En parlant comme les libraires, en utilisant leurs concepts et leurs valeurs, Amazon brouille tous les repères, allant jusqu’à se faire le défenseur de la loi Lang, qui visait à protéger les libraires contre les pouvoirs des mastodontes de la grande distribution.
Les faits alternatifs ne concernent pas seulement les hommes politiques. Il arrive que les entreprises y recourent avec plus ou moins de bonne foi pour défendre leurs points de vue, que ce soit dans leur communication ou en tordant le droit pour justifier des positions.. jusqu’à ce que la Justice tranche. Un des derniers exemples en date concerne Amazon, la loi du prix unique – souvent appelée du nom de son promoteur Jack Lang – et l’économie du livre… À l’occasion de la controverse sur l’application de la loi Darcos, adoptée en décembre 2021, qui prévoit un montant obligatoire de frais de port pour les commandes en ligne de livres, Amazon a saisi en juin 2023 le Conseil d’État pour contester cette disposition et notamment l’arrêté d’application de la loi.
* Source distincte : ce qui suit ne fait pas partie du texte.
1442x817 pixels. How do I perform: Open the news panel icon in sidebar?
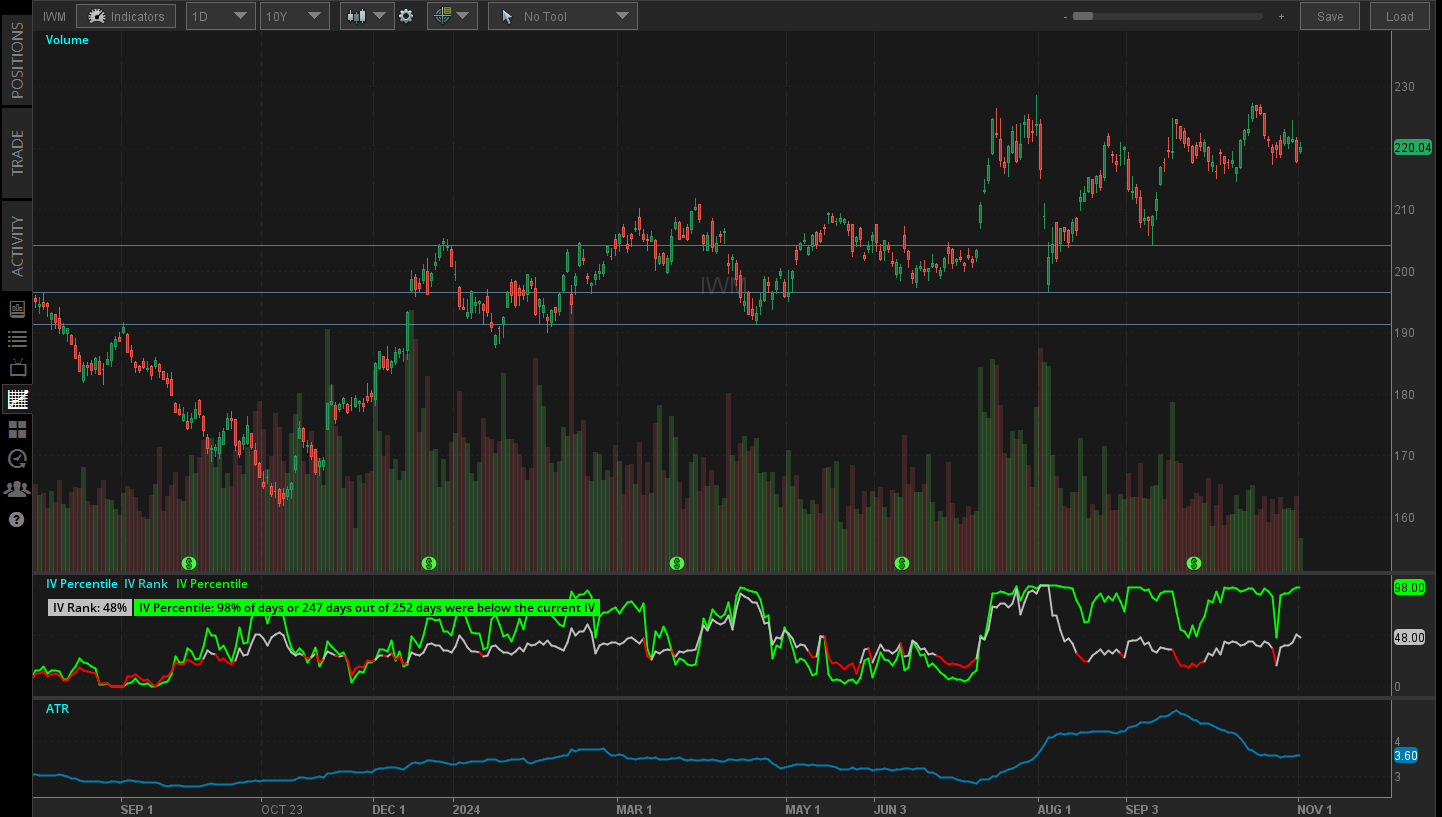[x=17, y=308]

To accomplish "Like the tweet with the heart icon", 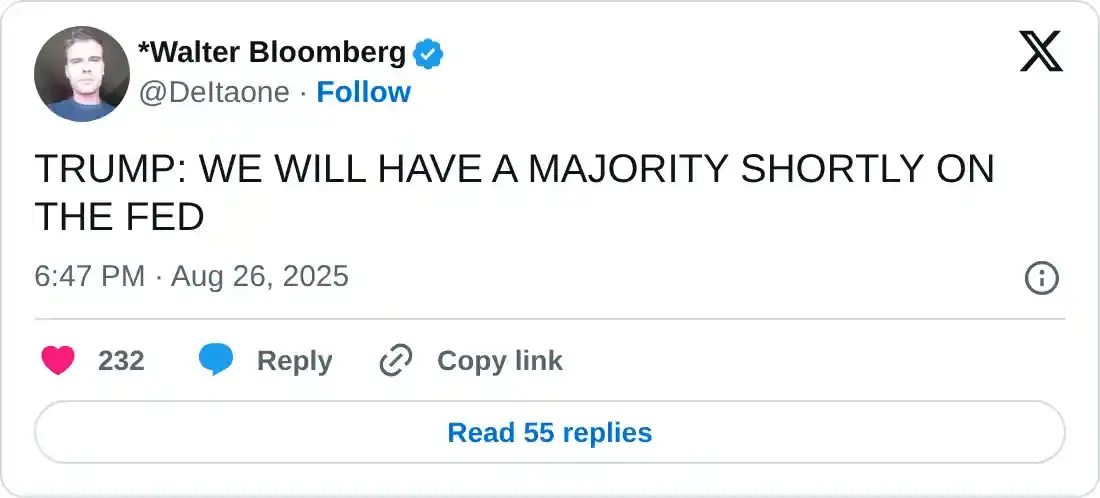I will 58,361.
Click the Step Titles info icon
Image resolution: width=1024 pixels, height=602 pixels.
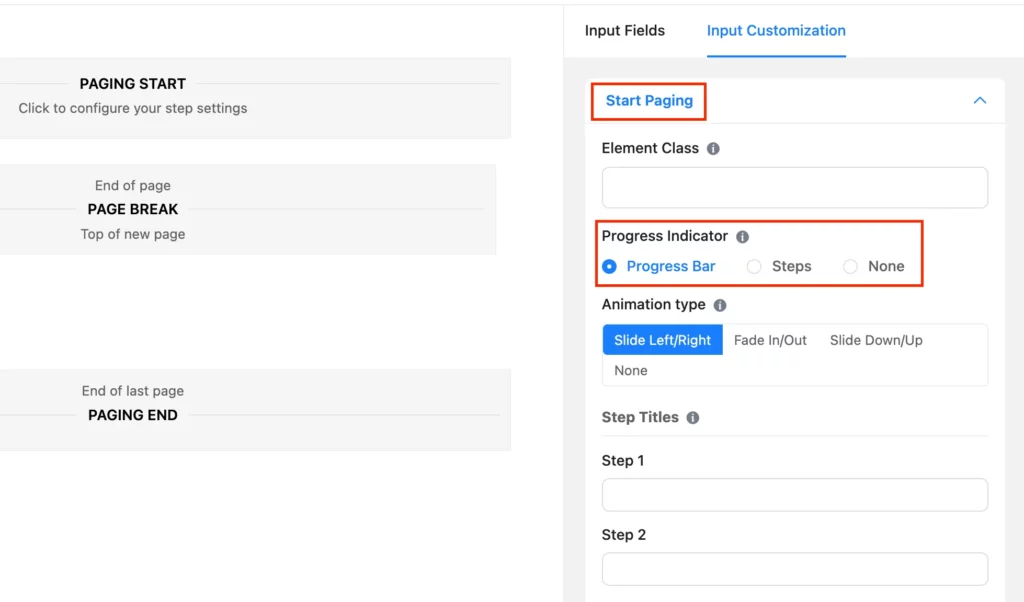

En effet, l’article 1er de la loi Darcos instaure le principe d’un tarif payant pour les achats de livres en ligne quel que soit le site d’achat (une librairie, une plateforme, une grande surface culturelle, etc.). La livraison est par contre gratuite quand les clients viennent récupérer les livres dans un commerce de vente de livres. Après différentes consultations auprès de l’Autorité de régulation des communications électroniques, des postes et de la distribution de la presse (Arcep) et de l’Union européenne (UE), l’arrêté d’avril 2023 a instauré le tarif de 3€ pour toute commande inférieure à 35€.
Interstices de la loi
Avec l’annonce toute récente de l’ouverture de 2 500 casiers dans toute la France pour faciliter la livraison gratuite de livres et ainsi tenter de se glisser dans les interstices de la loi, Amazon continue dans son opposition à la loi. Le géant du commerce en ligne a ainsi déplacé le combat du champ juridique vers le champ économique. Cette annonce a généré une polémique très médiatisée, illustrée par une tribune signée conjointement par plusieurs acteurs du livre dont les libraires et la Fnac à laquelle a répondu Amazon par une autre tribune dans le même quotidien national. Cette querelle s’est prolongée par une interview du dirigeant de la filiale française dans le principal magazine professionnel de la chaîne du livre, Livres Hebdo.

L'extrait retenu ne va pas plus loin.